**EXPLORE THE MATERIAL**:
1. Output the passage of the Oculus Rift text that opens with the words containing "In March this" and closes with "of this world.", copying it word for word.
2. In the Oculus Rift text, how much did Facebook pay to buy Oculus?

**TEXT FOR ANALYSIS**:
This week we examine another great invention of our time…the Oculus Rift. It is a cheaper head-mounted display created for gamers that operates with virtual reality. It operates in a way that allows players to step into another world (virtually) and experience their games like they are in it.
In March this year, Oculus was bought by Facebook for $2 billion and it is estimated to have an impact on the game world that is ‘off-the-charts’, never-before-experienced and simply out of this world.
The real excitement about the Oculus isn’t its use for gamers though…it is the long term impact of virtual reality on our everyday reality using gadgets like the Oculus. Now, take a min to imagine you having a meeting that didn’t require travel [and we are not talking about skype or any webcam application] but you can be present at the meeting without your body actually being there. Or imagine someone who had challenges with mobility [say someone chronically ill] attending a doctor’s appointment that didn’t require him/her to be physically present for thorough diagnosis to take place…
Medical scientists have already come up with some ways the Oculus Rift can be used to help their work. According to ‘Other Amazing Uses For The Oculus Rift’, this device allows amputees suffering from Phantom Limb Syndrome to feel “as though their missing limb is still present and even experience itching sensations and the like. By seeing a virtual recreation of that limb, studies have shown that these patients are better able to come to terms with their loss and adapt their brains accordingly.”
In fact, sometime during the early parts of this year 2014, a programmer whose grandma was terminally ill with cancer was able to use the oculus Rift to allow her take a virtual stroll around her home and the neighbourhood she lived in as she was too weak to do so physically in the real world.
Medical Scientists are also investigating its use in the treatment of Phobias and Post Traumatic Stress Syndrome. This is definitely a device to be excited about because, currently, it feels like its uses are endless and very impactful and would surely go a long way in easing some of life’s challenges for the ill and elderly.

**Pixel coordinate grounding data**:
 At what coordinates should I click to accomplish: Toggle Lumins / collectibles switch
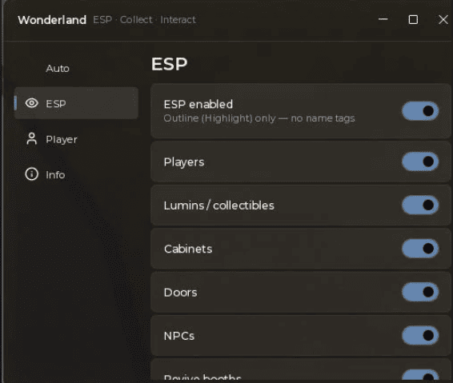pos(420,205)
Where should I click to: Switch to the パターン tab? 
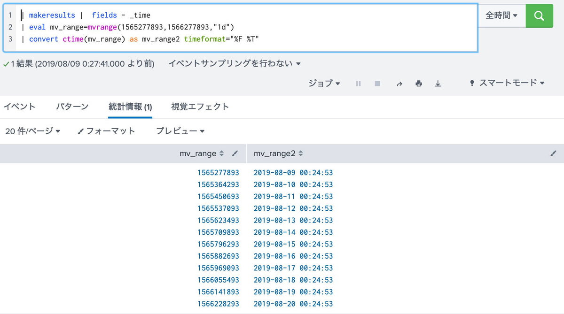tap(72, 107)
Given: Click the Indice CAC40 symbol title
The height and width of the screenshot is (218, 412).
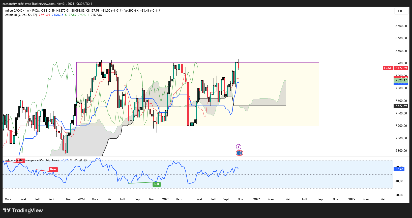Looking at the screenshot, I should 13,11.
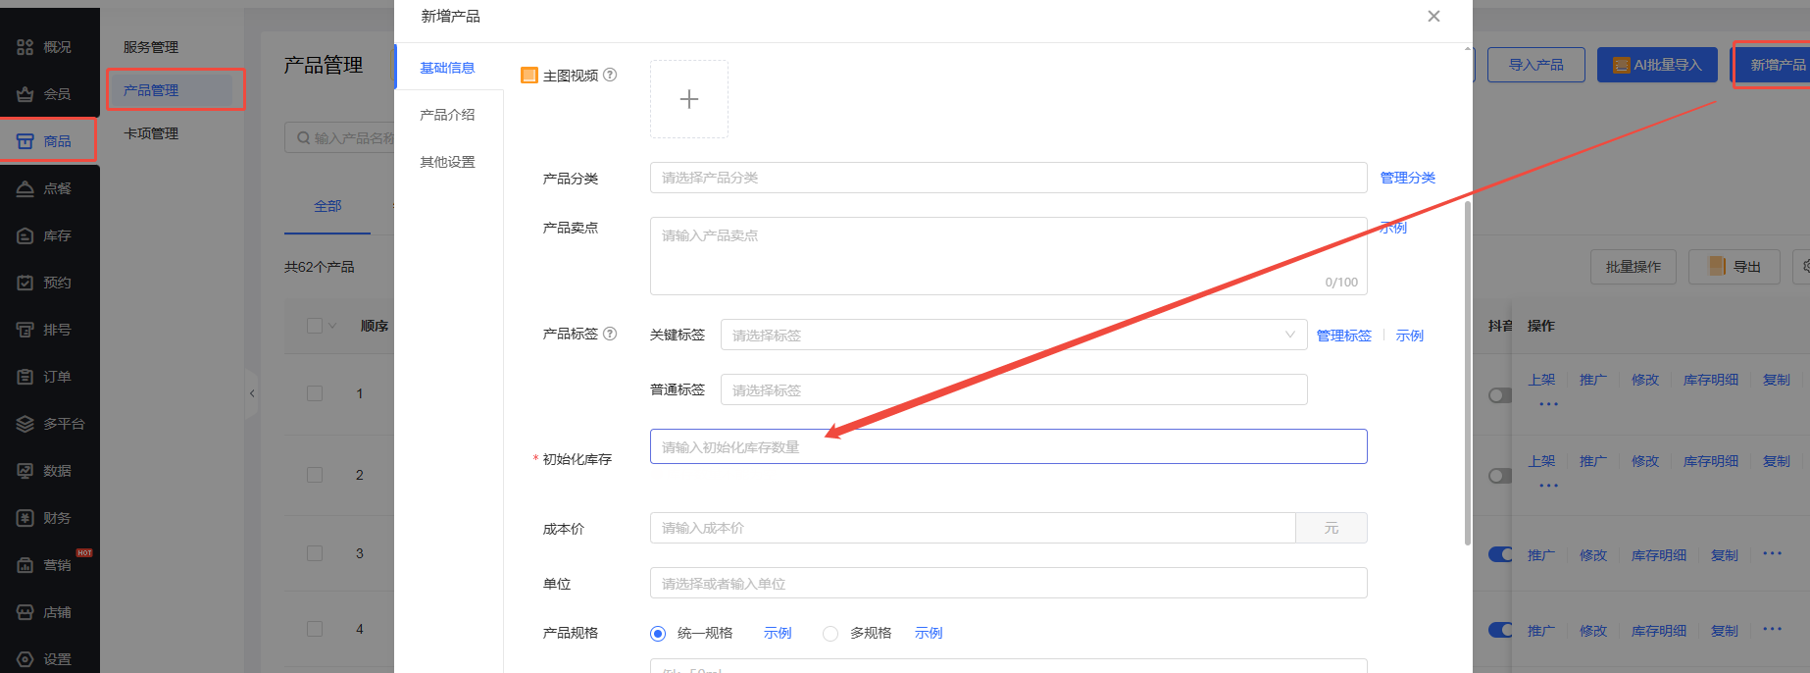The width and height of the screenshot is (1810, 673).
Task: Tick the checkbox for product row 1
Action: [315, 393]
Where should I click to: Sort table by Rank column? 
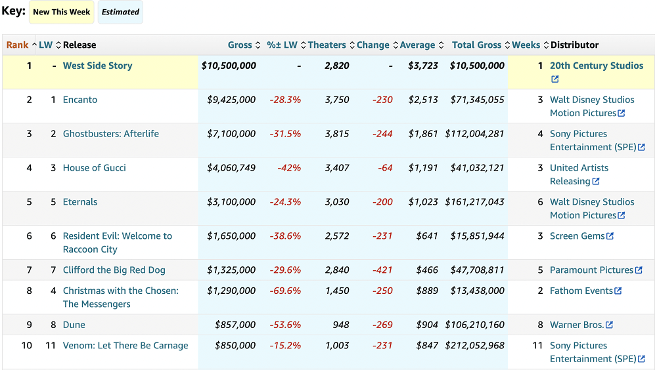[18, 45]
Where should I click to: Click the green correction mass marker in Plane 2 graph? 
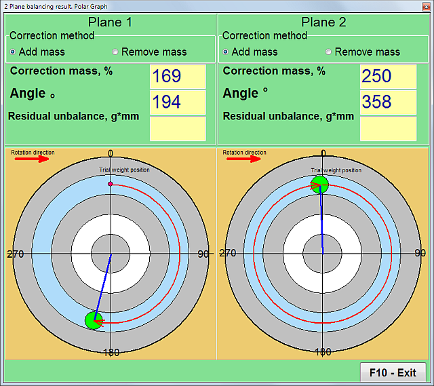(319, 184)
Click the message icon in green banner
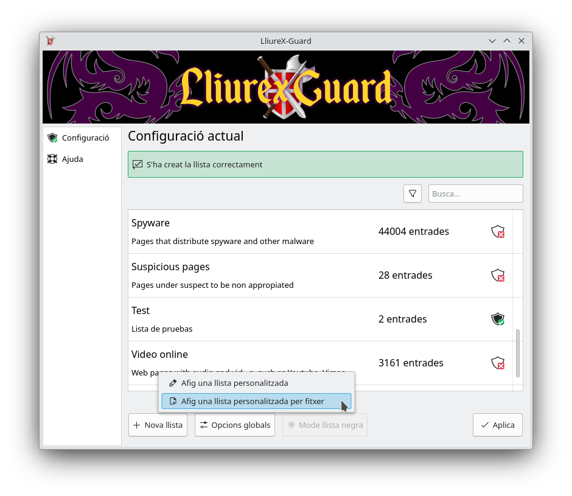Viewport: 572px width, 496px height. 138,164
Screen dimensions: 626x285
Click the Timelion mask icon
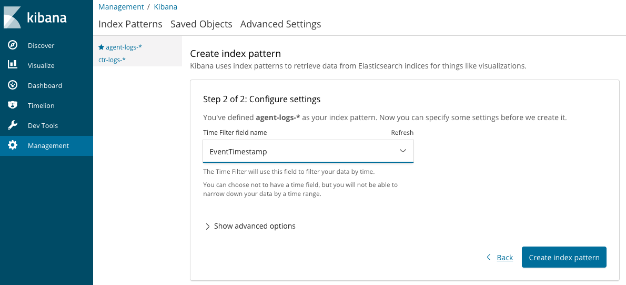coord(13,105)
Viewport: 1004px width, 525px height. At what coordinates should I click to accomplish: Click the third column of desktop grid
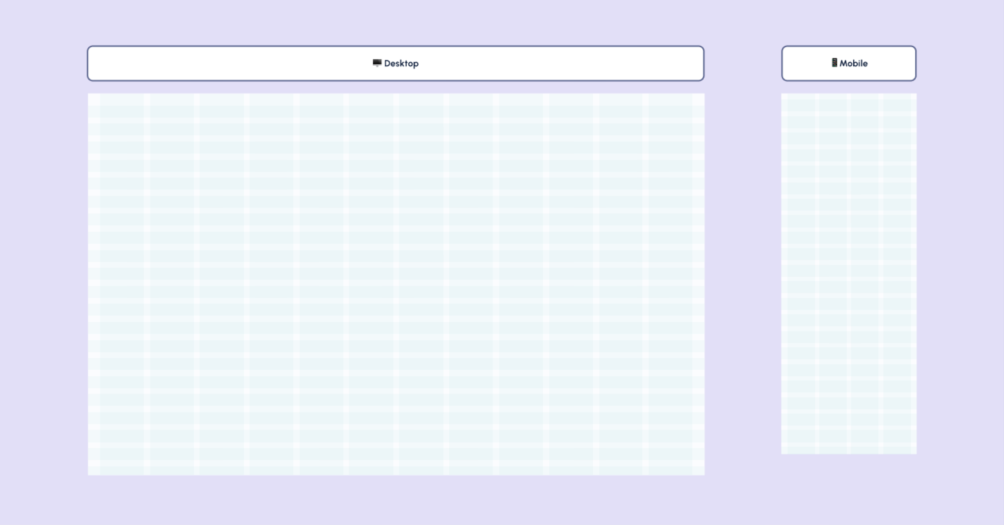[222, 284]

**RESPONSES FOR EACH TASK**:
1.
In March this year, Oculus was bought by Facebook for $2 billion and it is estimated to have an impact on the game world that is ‘off-the-charts’, never-before-experienced and simply out of this world.

2. Facebook bought Oculus for $2 billion.